[SINGAPORE] Gold was stuck near three-month lows on Tuesday on renewed expectations of a mid-year hike in US interest rates and as the dollar scaled a fresh 11-year peak.
Spot gold was little changed at US$1,166.66 an ounce by 0253 GMT, close to a three-month low of US$1,163.45 reached on Friday.
Gold took a hit from Friday's strong US nonfarm payrolls data that boosted expectations the Federal Reserve would begin increasing interest rates by the middle of the year.
The Fed, which has kept rates at near zero since December 2008, has signalled that it is prepared to raise rates later this year, with June to September the expected time frame.
Higher rates could dent demand for assets that do not pay interest such as gold, and boost the dollar, which on Tuesday climbed to its highest since September 2003 against a basket of major currencies, denting bullion's safe haven appeal.
"Gold will continue to be weighed down near term by the strong US payrolls from Friday," said ANZ analyst Victor Thianpiriya.
Comments from a top Fed official added to worries over a rate hike.
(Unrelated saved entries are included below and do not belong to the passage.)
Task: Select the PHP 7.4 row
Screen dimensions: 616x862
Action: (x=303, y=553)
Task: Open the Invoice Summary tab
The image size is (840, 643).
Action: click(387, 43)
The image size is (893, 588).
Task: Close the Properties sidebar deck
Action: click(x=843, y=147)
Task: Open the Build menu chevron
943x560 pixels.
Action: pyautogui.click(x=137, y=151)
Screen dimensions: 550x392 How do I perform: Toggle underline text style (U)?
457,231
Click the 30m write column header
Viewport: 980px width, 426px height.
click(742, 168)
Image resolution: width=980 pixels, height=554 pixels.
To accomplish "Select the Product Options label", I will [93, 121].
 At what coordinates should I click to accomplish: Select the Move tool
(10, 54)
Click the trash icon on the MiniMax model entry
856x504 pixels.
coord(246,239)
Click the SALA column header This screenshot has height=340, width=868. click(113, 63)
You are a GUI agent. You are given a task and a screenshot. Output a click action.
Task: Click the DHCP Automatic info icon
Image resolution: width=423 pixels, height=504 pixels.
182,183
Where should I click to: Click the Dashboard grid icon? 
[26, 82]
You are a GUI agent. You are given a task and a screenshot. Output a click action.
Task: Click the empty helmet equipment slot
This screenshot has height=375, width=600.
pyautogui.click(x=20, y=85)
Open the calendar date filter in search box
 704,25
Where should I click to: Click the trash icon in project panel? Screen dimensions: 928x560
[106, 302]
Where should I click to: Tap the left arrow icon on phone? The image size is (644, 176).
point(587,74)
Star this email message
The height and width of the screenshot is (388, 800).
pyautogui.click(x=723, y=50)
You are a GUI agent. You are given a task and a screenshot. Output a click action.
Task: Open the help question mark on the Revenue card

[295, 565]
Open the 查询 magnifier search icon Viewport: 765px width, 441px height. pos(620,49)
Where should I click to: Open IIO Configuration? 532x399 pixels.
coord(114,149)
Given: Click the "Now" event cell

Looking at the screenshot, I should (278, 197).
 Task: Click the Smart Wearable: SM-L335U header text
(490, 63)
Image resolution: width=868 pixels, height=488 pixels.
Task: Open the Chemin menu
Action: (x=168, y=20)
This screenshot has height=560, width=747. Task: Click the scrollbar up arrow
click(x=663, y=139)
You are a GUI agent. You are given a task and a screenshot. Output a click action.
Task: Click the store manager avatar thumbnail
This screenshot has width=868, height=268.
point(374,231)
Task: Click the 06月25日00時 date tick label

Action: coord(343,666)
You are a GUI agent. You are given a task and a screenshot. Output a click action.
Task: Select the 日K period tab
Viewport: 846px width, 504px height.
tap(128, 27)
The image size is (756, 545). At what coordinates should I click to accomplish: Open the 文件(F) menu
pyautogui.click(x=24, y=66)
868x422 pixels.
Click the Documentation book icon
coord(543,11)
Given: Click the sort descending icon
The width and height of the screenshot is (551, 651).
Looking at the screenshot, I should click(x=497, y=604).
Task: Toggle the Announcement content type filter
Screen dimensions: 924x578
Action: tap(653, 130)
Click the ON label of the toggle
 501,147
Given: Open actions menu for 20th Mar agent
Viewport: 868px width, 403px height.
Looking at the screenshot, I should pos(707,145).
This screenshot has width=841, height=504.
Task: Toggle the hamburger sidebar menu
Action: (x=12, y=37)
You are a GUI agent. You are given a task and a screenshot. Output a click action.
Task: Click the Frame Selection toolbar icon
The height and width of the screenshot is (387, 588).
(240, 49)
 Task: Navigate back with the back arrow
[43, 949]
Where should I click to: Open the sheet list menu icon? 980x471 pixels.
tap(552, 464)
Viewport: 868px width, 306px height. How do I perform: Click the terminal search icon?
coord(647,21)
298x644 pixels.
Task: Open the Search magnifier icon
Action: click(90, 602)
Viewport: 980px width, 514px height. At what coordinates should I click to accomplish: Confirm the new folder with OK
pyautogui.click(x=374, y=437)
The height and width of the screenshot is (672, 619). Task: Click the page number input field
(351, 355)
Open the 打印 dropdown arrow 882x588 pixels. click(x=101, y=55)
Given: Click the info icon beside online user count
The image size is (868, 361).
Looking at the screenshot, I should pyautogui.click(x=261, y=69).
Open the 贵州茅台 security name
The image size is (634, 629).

Richard Fisher, president of the Dallas Federal Reserve Bank, said the US central bank should promptly end its easy monetary policy and press ahead with an interest rate hike.
Charts were also not in favour of gold, with technical analysts predicting the next support level for gold at US$1,150.
For further trading cues, investors were eyeing talks over the Greek debt crisis, where prolonged uncertainty could help safe-haven bullion.
Finance experts from Greece will open talks about economic reforms on Wednesday with officials from the European Union, the European Central Bank and the International Monetary Fund.
The ECB's Governing Council is set to hold a teleconference on Thursday to discuss extending emergency liquidity assistance for Greek banks.
"Unless the situation surrounding Greek's debts take a huge turn for the worse, the bearish sentiment engulfing gold currently will likely triumph over any mild safe haven appeal the precious metal is exhibiting," said Howie Lee, analyst at Phillip Futures.
Investor positioning indicated a bearish outlook. Holdings of SPDR Gold Trust, the world's largest gold-backed exchange-traded fund, fell 0.43 per cent to 753.04 tonnes on Monday - their lowest in more than a month.